Please copy each of the following items word for word.
##### Dataset entries #####
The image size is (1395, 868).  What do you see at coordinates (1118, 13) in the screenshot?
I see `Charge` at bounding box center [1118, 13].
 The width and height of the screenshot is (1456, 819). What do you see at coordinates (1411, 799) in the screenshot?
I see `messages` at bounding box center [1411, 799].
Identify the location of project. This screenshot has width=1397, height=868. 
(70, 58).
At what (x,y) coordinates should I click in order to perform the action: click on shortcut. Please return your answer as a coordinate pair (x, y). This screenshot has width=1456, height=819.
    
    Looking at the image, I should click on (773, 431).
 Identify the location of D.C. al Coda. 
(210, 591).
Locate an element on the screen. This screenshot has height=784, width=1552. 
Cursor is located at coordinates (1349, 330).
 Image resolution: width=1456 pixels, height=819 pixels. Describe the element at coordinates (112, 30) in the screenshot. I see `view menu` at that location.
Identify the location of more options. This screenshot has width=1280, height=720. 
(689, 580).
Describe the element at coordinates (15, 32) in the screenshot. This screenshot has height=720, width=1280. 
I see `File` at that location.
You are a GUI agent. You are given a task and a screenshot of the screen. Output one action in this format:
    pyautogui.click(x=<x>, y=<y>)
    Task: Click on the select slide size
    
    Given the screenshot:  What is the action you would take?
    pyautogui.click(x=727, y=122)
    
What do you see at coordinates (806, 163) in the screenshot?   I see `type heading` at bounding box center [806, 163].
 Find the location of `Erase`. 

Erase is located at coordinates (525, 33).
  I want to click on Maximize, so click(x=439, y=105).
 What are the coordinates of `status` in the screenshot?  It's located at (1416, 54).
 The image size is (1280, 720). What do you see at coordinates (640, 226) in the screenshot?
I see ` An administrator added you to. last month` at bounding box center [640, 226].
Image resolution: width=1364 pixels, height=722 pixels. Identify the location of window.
#####
_Full answer:_
The image size is (1395, 868).  What do you see at coordinates (1118, 13) in the screenshot?
I see `Charge` at bounding box center [1118, 13].
 The width and height of the screenshot is (1456, 819). What do you see at coordinates (1411, 799) in the screenshot?
I see `messages` at bounding box center [1411, 799].
Identify the location of project. This screenshot has width=1397, height=868. 
(70, 58).
At what (x,y) coordinates should I click in order to perform the action: click on shortcut. Please return your answer as a coordinate pair (x, y). This screenshot has width=1456, height=819.
    
    Looking at the image, I should click on (773, 431).
 Identify the location of D.C. al Coda. 
(210, 591).
Locate an element on the screen. This screenshot has height=784, width=1552. 
Cursor is located at coordinates (1349, 330).
 Image resolution: width=1456 pixels, height=819 pixels. Describe the element at coordinates (112, 30) in the screenshot. I see `view menu` at that location.
Identify the location of more options. This screenshot has width=1280, height=720. 
(689, 580).
Describe the element at coordinates (15, 32) in the screenshot. This screenshot has height=720, width=1280. 
I see `File` at that location.
You are a GUI agent. You are given a task and a screenshot of the screen. Output one action in this format:
    pyautogui.click(x=<x>, y=<y>)
    Task: Click on the select slide size
    
    Given the screenshot:  What is the action you would take?
    pyautogui.click(x=727, y=122)
    
What do you see at coordinates (806, 163) in the screenshot?   I see `type heading` at bounding box center [806, 163].
 Find the location of `Erase`. 

Erase is located at coordinates (525, 33).
  I want to click on Maximize, so click(x=439, y=105).
 What are the coordinates of `status` in the screenshot?  It's located at (1416, 54).
 The image size is (1280, 720). What do you see at coordinates (640, 226) in the screenshot?
I see ` An administrator added you to. last month` at bounding box center [640, 226].
Image resolution: width=1364 pixels, height=722 pixels. Identify the location of window.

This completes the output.